08 Oct A MYSTERY THAT FASCINATES: THE FRESCOES OF TAMARA DE LEMPICKA
Posted at 14:50h in Fresco images, Recent posts, Innovative products, Painting Technique 0 Comments
They are often women, at times undressed, but never vulgar. Their eyes and poses captivate us. They seduce and intrigue. Very elegant and self-assured, at times there is a glimmer of sadness in their eyes. Perhaps the same sadness that Tamara de Lempicka (Warsaw 18 May 1898 – Cuernavaca, 18 March 1980) was feeling when she painted them. Born in Poland, she learnt how to paint from a French artist of Mentone during a trip to Italy with her grandmother.
Two marriages, the first to a lawyer, Tadeusz Łempicki, and the second to a baron, Raoul Kuffner, a life dedicated to art between Lausanne, Paris, Germany, Italy, New York and Mexico, where she died in March of 1980. Despite the love of her husbands, Tamara was a declared bisexual. A private ambiguity that she transferred to her paintings. An artistic expression that was admired by everyone. So much so that an important exhibition held in The Palazzo Reale of Milan in 2006 was an unprecedented success.
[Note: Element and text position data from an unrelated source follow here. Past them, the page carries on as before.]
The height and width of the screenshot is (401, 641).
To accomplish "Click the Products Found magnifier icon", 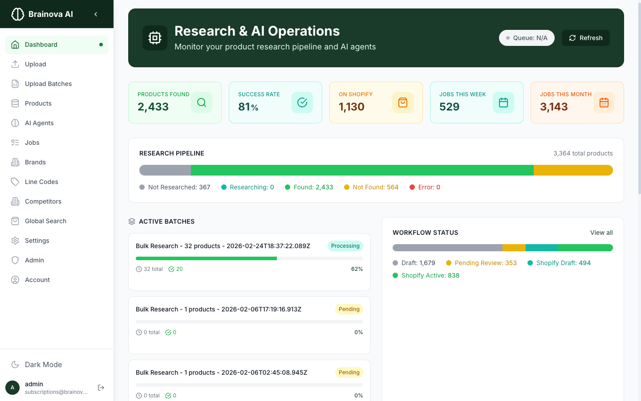I will click(201, 102).
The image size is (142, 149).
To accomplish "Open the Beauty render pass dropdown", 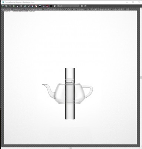I will [x=68, y=6].
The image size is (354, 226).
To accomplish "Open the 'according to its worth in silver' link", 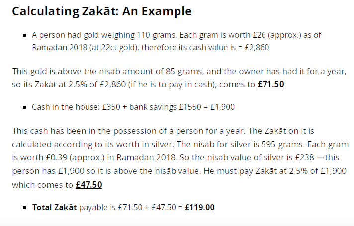I will (x=113, y=145).
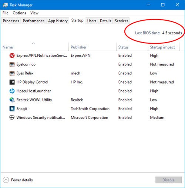This screenshot has width=185, height=188.
Task: Select the Snagit startup icon
Action: tap(12, 109)
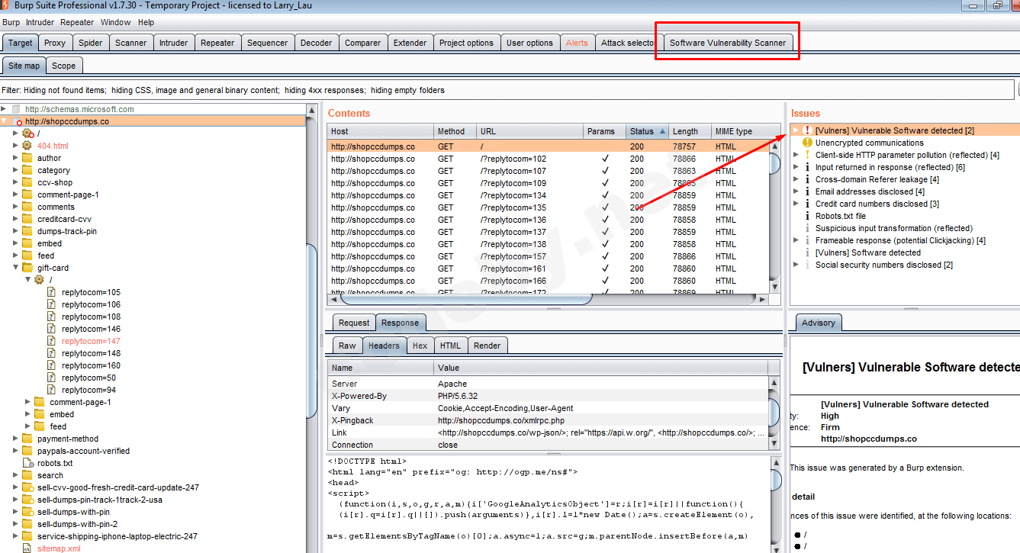Image resolution: width=1020 pixels, height=553 pixels.
Task: Click the Unencrypted communications warning icon
Action: [x=807, y=143]
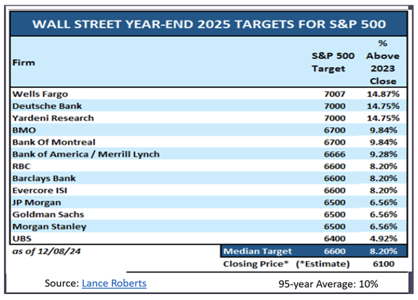Image resolution: width=418 pixels, height=300 pixels.
Task: Select the Goldman Sachs row label
Action: coord(48,214)

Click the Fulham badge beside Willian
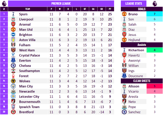124,66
On the basis of her artistic strength, Mariani Affreschi has been reproducing some of her subjects as frescoes for a few years now.
To find out more about this topic, we spoke to Laura Mariani.
Tamara de Lempicka’s paintings have a mysterious quality. Don’t you agree?
Yes, they give me this sensation. Perhaps it’s the expression in the women’s eyes, their gestures. They are certainly very captivating and intriguing. Where would you find this type of painting?
Frescoes depicting the subjects of Tamara de Lempicka go well in any type of home or setting. She is a much-loved artist and her works are very popular with our customers.
Which one is your favourite?
It is very difficult to choose. However, “La Dormeuse” (The Sleeper) is one of the most popular.
Technically speaking, how do you emphasis the beautiful colours of Tamara’s paintings?
We are very satisfied with our fresco reproductions because this technique allows obtaining excellent results. Translating the oil painting into a fresco allows maintaining the sharpness of the light and shade contrasts that blend perfectly with the typical soft colours of a fresco.
Some pieces, such as the Dormeuse, have also been reproduced in black and white, and are a big hit with customers.
A topic such as maternity is an ideal gift for the birth of a baby, possibly even re-elaborated in black and white.